We configure ipython-sql to return data as a Pandas dataframe and have less verbose output

In [None]:
%config SqlMagic.autopandas = True
%config SqlMagic.feedback = False
# %config SqlMagic.displaycon = False # Available in newer releases of ipython-sql than version on Collab

## Connecting to DuckDB
Connect ipython-sql to DuckDB using a SQLAlchemy-style connection string. You may either connect to an in memory DuckDB, or a file backed db.

In [None]:
%sql duckdb:///:memory:
# %sql duckdb:///path/to/file.db

'Connected: @:memory:'

## Querying DuckDB
Single line SQL queries can be run using `%sql` at the start of a line. Query results will be displayed as a Pandas DF. Note the SQL syntax highlighting!

In [None]:
%sql SELECT 'Off and flying!' as a_duckdb_column

 * duckdb:///:memory:


Unnamed: 0,a_duckdb_column
0,Off and flying!


An entire Jupyter cell can be used as a SQL cell by placing `%%sql` at the start of the cell. Query results will be displayed as a Pandas DF.

In [None]:
%%sql
SELECT
    schema_name,
    function_name
FROM duckdb_functions()
ORDER BY ALL DESC
LIMIT 5

 * duckdb:///:memory:


Unnamed: 0,schema_name,function_name
0,pg_catalog,shobj_description
1,pg_catalog,pg_typeof
2,pg_catalog,pg_type_is_visible
3,pg_catalog,pg_ts_template_is_visible
4,pg_catalog,pg_ts_parser_is_visible


To return query results into a Pandas dataframe for future usage, use `<<` as an assignment operator. This can be used with both the `%sql` and `%%sql` Jupyter magics.

In [None]:
%sql my_df << SELECT 'Off and flying!' as a_duckdb_column
my_df

 * duckdb:///:memory:
Returning data to local variable my_df


Unnamed: 0,a_duckdb_column
0,Off and flying!


## Querying Pandas Dataframes
DuckDB is able to find and query any dataframe stored as a variable in the Jupyter notebook.

In [None]:
input_df = pd.DataFrame.from_dict({"i":[1, 2, 3],
                                  "j":["one", "two", "three"]})

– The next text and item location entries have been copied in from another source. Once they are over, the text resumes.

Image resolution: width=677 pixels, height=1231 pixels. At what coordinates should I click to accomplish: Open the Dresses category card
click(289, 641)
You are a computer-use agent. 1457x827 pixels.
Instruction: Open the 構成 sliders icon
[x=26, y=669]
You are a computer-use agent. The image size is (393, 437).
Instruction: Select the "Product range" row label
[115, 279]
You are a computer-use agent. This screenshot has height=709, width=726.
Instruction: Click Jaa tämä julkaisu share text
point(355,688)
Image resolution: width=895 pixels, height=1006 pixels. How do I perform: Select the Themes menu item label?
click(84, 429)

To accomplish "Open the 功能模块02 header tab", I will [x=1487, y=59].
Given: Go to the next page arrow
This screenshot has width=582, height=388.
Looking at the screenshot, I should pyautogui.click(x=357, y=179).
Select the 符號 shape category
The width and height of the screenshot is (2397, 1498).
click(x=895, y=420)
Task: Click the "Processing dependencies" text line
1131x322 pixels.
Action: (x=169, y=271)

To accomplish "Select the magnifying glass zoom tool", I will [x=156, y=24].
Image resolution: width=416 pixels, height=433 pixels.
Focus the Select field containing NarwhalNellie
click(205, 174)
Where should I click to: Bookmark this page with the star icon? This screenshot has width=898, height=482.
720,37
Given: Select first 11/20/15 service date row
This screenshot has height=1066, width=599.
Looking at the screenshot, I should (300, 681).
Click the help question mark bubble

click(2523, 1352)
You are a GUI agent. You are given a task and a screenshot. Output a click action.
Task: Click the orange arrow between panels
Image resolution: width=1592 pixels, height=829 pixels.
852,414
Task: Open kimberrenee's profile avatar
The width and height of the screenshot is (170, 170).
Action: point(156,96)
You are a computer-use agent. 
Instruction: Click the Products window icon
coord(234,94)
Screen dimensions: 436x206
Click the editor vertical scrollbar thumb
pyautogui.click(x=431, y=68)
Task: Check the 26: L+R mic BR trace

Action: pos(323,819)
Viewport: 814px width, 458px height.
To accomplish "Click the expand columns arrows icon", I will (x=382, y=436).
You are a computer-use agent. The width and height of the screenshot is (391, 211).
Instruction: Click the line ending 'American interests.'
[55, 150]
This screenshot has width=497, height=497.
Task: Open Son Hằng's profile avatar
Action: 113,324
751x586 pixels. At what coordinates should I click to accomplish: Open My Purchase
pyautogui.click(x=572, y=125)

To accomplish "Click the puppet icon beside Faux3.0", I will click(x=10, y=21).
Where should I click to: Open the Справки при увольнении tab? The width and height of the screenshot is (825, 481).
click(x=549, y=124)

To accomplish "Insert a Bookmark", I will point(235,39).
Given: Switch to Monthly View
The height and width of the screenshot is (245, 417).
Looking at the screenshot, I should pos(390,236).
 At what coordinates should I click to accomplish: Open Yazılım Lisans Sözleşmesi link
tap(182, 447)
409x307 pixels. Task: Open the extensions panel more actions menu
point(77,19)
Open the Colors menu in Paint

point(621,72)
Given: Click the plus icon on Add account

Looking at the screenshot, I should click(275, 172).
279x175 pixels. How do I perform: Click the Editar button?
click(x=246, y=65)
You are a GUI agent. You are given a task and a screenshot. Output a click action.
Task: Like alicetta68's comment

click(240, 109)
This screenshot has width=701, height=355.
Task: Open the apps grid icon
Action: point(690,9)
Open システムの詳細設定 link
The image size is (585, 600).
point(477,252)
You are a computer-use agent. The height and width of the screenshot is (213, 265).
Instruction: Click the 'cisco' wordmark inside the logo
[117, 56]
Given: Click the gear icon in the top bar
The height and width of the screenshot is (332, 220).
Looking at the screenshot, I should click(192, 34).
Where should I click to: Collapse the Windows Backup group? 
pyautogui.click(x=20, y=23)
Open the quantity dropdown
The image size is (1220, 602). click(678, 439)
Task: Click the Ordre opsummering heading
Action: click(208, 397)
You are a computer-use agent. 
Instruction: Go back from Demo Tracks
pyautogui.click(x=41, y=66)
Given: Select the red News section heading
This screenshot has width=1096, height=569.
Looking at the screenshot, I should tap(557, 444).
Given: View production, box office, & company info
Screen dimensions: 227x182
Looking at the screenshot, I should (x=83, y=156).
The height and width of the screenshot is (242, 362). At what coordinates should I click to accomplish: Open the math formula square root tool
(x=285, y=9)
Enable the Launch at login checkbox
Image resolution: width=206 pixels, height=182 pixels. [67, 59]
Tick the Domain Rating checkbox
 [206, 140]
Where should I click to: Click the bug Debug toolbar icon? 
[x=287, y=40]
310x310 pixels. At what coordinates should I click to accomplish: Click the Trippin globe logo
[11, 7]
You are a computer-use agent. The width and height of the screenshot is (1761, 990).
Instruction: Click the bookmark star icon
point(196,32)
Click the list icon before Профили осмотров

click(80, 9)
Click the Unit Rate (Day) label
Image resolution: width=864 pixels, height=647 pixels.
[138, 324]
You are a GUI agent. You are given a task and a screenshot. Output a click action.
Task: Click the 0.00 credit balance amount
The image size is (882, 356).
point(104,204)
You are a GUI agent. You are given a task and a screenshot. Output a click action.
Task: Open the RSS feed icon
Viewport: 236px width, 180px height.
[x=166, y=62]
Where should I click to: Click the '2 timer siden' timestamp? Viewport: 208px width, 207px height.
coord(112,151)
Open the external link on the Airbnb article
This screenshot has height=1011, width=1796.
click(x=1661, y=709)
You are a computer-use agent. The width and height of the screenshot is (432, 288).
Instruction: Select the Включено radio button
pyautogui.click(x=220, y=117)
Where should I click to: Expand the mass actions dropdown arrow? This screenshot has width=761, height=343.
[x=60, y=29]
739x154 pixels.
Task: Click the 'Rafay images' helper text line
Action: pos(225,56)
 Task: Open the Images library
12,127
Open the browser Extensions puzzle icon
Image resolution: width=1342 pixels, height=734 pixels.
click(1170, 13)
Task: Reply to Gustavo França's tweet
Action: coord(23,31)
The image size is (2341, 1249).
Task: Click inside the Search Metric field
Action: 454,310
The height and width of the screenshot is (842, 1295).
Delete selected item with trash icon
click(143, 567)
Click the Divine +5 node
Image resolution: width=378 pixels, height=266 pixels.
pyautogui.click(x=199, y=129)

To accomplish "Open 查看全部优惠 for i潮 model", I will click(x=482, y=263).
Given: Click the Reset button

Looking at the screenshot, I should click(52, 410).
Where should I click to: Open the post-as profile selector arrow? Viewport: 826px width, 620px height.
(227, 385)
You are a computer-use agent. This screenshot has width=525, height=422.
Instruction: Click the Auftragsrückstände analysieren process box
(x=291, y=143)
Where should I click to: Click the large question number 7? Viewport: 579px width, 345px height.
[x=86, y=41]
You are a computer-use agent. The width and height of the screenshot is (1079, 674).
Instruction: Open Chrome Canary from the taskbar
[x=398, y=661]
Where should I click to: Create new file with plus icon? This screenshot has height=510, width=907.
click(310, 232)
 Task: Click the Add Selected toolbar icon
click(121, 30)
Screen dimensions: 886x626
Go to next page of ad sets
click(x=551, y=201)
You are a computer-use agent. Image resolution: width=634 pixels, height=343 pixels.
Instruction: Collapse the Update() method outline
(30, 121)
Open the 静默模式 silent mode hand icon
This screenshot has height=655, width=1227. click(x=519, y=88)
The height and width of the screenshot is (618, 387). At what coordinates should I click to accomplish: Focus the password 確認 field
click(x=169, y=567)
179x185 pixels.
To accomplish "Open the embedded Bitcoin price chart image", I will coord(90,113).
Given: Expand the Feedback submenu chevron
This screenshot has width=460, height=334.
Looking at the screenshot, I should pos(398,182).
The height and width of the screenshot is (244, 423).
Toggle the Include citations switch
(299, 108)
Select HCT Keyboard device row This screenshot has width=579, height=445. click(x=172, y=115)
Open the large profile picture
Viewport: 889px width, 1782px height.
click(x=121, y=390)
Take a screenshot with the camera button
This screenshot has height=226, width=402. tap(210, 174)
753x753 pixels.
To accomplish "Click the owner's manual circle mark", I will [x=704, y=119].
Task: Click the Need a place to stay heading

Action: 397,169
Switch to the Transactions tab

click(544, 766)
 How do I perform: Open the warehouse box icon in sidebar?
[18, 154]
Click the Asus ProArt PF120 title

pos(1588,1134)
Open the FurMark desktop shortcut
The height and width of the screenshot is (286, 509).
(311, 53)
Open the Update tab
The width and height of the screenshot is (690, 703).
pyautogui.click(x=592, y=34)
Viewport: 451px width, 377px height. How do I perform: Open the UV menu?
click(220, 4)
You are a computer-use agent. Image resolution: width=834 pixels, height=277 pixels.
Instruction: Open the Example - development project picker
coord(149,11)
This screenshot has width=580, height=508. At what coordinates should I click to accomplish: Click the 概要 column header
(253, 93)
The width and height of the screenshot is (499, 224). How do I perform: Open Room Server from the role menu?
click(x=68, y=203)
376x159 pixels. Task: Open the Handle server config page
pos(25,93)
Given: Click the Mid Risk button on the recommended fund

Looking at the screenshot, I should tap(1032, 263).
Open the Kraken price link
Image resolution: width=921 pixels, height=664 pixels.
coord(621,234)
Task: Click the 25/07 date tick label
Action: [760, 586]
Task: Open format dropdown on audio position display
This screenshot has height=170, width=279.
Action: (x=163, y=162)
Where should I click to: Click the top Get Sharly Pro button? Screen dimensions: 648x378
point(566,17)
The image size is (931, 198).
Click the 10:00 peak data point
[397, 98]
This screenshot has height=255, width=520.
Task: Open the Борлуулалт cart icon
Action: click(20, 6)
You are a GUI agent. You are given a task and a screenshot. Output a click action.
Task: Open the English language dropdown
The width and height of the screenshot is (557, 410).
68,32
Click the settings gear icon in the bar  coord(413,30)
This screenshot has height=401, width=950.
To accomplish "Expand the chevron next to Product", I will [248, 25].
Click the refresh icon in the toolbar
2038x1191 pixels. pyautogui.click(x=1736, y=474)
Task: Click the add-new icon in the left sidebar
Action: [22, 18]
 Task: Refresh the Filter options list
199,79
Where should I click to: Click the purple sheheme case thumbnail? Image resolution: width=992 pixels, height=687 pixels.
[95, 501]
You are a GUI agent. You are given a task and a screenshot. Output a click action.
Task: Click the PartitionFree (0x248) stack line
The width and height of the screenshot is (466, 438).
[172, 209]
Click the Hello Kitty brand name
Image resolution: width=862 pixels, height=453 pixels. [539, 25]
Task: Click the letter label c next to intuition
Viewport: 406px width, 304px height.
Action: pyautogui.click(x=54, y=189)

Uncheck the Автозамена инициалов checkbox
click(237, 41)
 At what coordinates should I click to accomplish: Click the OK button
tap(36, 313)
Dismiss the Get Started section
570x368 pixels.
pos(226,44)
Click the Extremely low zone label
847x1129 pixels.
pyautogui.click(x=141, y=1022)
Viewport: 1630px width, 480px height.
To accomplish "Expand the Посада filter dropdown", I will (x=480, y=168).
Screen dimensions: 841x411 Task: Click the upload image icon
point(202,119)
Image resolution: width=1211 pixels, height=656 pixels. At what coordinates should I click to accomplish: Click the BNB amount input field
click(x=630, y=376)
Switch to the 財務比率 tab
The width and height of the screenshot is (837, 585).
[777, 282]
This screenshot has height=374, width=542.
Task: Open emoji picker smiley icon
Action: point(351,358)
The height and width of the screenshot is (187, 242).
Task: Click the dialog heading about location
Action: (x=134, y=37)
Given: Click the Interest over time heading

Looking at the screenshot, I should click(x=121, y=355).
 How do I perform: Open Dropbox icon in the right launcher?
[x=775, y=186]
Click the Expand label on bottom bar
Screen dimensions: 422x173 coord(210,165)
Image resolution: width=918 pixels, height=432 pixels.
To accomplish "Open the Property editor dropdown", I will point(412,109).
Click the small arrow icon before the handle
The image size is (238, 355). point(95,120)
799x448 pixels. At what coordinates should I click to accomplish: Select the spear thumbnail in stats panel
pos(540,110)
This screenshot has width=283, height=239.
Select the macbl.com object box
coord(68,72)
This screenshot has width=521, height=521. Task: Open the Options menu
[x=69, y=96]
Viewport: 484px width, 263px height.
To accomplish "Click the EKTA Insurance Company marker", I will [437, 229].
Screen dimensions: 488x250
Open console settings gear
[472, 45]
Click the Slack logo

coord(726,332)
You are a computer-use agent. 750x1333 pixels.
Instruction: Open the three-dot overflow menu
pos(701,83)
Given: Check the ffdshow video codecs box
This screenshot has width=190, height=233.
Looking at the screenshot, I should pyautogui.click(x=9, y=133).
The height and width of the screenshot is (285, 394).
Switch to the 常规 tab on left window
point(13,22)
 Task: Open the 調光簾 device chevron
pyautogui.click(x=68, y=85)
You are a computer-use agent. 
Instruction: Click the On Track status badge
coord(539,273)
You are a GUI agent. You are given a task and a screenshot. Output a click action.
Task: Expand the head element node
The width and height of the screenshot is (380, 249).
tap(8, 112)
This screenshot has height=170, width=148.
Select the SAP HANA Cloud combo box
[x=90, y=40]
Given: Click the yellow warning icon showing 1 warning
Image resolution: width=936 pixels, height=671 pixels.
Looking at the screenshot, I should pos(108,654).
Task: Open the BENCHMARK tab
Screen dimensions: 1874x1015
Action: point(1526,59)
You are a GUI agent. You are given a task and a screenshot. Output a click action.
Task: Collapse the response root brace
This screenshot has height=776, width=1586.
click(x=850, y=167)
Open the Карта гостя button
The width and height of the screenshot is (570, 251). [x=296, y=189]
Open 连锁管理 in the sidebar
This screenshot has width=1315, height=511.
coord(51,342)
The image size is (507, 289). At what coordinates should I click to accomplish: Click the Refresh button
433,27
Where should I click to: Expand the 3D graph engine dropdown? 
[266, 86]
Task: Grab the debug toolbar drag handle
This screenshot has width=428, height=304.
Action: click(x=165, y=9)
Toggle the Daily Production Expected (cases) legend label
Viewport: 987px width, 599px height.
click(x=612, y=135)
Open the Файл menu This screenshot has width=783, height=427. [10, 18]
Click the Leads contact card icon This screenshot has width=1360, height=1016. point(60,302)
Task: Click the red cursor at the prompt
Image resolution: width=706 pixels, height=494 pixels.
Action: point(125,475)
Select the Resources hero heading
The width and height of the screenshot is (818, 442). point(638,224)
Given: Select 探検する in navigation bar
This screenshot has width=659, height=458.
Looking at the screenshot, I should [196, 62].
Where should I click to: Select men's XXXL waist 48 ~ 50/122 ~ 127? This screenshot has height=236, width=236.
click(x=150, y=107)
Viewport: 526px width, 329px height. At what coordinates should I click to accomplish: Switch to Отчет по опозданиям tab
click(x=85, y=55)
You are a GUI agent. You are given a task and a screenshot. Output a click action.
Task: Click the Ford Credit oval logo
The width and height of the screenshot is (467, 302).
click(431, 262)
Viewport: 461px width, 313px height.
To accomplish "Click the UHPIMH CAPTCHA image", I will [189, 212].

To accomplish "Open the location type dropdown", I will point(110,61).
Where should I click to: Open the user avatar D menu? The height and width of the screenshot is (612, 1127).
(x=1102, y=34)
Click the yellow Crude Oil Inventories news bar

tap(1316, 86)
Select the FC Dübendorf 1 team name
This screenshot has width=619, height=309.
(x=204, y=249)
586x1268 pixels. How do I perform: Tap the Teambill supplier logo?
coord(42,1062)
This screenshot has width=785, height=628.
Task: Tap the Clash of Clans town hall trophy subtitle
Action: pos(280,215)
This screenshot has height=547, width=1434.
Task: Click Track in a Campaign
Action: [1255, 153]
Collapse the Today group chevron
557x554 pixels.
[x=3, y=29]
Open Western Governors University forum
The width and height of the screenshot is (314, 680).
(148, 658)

The dataframe being queried can be specified just like any other table in the `FROM` clause.

In [None]:
%sql output_df << SELECT sum(i) as total_i FROM input_df
output_df

 * duckdb:///:memory:
Returning data to local variable output_df


Unnamed: 0,total_i
0,6


## Summary
You now have the ability to alternate between SQL and Pandas in a simple and highly performant way! Dataframes can be read as tables in SQL, and SQL results can be output into Dataframes. You also benefit from SQL syntax highlighting. Happy analyzing!